## REQUIREMENTS
1. Translate this sentence from the article on school lunches into Spanish: "Gottheimer said keeping vital parts of Keeping Kids Fed needs to be a top priority during the upcoming government budget vote."
2. Reproduce the article on school lunches from "If the district" to "hungry in school.", substituting "dinner" for "breakfast".

## SOURCE
Begin
Gottheimer said keeping vital parts of Keeping Kids Fed needs to be a top priority during the upcoming government budget vote.
Why school lunch is important
“It will feed our children, avoid the massive administrative costs of the old program and end the stigma around the school lunch program that has existed for far too long,” he said.
He stressed it’s vitally important to make sure “no child in New Jersey ever has to sit in a classroom hungry, focused on how they might get their next meal, not on the textbook in front of them.”
He pointed out that all too often kids that are hungry don’t do well in school, because there is a “decreased ability to focus, decreased physical activity, stomach aches, headaches, depression and anxiety.”
“You can’t propel a rocket without fuel and the same goes for a growing student,” he said. “They’re rockets ready to take off for a successful life and career but they won’t reach their dreams without the fuel they need every single day.”
Congressman says there's too much red tape
Under the current system in New Jersey, if a school district has fewer than five percent of students below the federal threshold, they are not required to participate in school-provided lunch programs.
If the district has more than 20% of their students under the federal threshold, then they are required to provide both lunch and breakfast. However, under the current red-tape-laced bureaucratic system, there are many kids on the cusp of the federal threshold who would still go hungry in school.
Gottheimer said “we cannot continue to play these ridiculous and complicated games with the health and futures of our children. We’re wasting time and money trying to figure out which school district qualifies, and which students are eligible, all while knowing that there are children who need to be fed that aren’t being fed. These kids are suffering because of bureaucracy.”
End
## DATA SECTION
Begin
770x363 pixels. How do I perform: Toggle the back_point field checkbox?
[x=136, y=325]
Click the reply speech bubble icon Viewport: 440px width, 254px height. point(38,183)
End
## TASK-BY-TASK SOLUTIONS
1. Gottheimer dijo que mantener partes esenciales de Keeping Kids Fed debe ser una prioridad principal durante la próxima votación del presupuesto del gobierno.

2.
If the district has more than 20% of their students under the federal threshold, then they are required to provide both lunch and dinner. However, under the current red-tape-laced bureaucratic system, there are many kids on the cusp of the federal threshold who would still go hungry in school.